Please format all the entries below as a JSON list of strings, with one string for each line and blank lines left out.

AVAILABLE RECORDS ::
↓↓↓

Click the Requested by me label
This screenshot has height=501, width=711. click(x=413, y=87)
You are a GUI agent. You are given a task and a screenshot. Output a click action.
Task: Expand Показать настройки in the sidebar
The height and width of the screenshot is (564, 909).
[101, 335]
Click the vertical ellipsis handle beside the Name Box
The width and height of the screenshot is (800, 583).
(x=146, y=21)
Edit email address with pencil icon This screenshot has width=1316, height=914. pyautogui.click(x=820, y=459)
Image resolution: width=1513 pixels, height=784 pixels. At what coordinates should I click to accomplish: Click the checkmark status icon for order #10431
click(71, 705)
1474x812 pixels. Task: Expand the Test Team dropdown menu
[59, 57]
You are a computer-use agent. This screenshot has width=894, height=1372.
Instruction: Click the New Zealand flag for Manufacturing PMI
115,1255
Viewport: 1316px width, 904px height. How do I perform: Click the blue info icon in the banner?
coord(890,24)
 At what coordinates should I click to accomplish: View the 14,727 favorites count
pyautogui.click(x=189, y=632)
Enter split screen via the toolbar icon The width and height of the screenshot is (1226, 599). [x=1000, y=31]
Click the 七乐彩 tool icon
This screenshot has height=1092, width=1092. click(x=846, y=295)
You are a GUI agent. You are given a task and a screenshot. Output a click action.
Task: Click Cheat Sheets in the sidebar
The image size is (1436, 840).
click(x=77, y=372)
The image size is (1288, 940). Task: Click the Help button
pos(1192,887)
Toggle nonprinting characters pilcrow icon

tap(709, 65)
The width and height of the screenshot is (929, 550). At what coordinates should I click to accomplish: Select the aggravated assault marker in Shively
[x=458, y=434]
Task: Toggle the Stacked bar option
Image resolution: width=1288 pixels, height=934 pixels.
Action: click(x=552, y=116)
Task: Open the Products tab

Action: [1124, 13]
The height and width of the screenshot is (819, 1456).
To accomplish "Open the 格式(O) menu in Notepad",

↑↑↑

WORKED SOLUTION ::
[
  "Click the Requested by me label",
  "This screenshot has height=501, width=711. click(x=413, y=87)",
  "You are a GUI agent. You are given a task and a screenshot. Output a click action.",
  "Task: Expand Показать настройки in the sidebar",
  "The height and width of the screenshot is (564, 909).",
  "[101, 335]",
  "Click the vertical ellipsis handle beside the Name Box",
  "The width and height of the screenshot is (800, 583).",
  "(x=146, y=21)",
  "Edit email address with pencil icon This screenshot has width=1316, height=914. pyautogui.click(x=820, y=459)",
  "Image resolution: width=1513 pixels, height=784 pixels. At what coordinates should I click to accomplish: Click the checkmark status icon for order #10431",
  "click(71, 705)",
  "1474x812 pixels. Task: Expand the Test Team dropdown menu",
  "[59, 57]",
  "You are a computer-use agent. This screenshot has width=894, height=1372.",
  "Instruction: Click the New Zealand flag for Manufacturing PMI",
  "115,1255",
  "Viewport: 1316px width, 904px height. How do I perform: Click the blue info icon in the banner?",
  "coord(890,24)",
  " At what coordinates should I click to accomplish: View the 14,727 favorites count",
  "pyautogui.click(x=189, y=632)",
  "Enter split screen via the toolbar icon The width and height of the screenshot is (1226, 599). [x=1000, y=31]",
  "Click the 七乐彩 tool icon",
  "This screenshot has height=1092, width=1092. click(x=846, y=295)",
  "You are a GUI agent. You are given a task and a screenshot. Output a click action.",
  "Task: Click Cheat Sheets in the sidebar",
  "The image size is (1436, 840).",
  "click(x=77, y=372)",
  "The image size is (1288, 940). Task: Click the Help button",
  "pos(1192,887)",
  "Toggle nonprinting characters pilcrow icon",
  "tap(709, 65)",
  "The width and height of the screenshot is (929, 550). At what coordinates should I click to accomplish: Select the aggravated assault marker in Shively",
  "[x=458, y=434]",
  "Task: Toggle the Stacked bar option",
  "Image resolution: width=1288 pixels, height=934 pixels.",
  "Action: click(x=552, y=116)",
  "Task: Open the Products tab",
  "Action: [1124, 13]",
  "The height and width of the screenshot is (819, 1456).",
  "To accomplish \"Open the 格式(O) menu in Notepad\","
]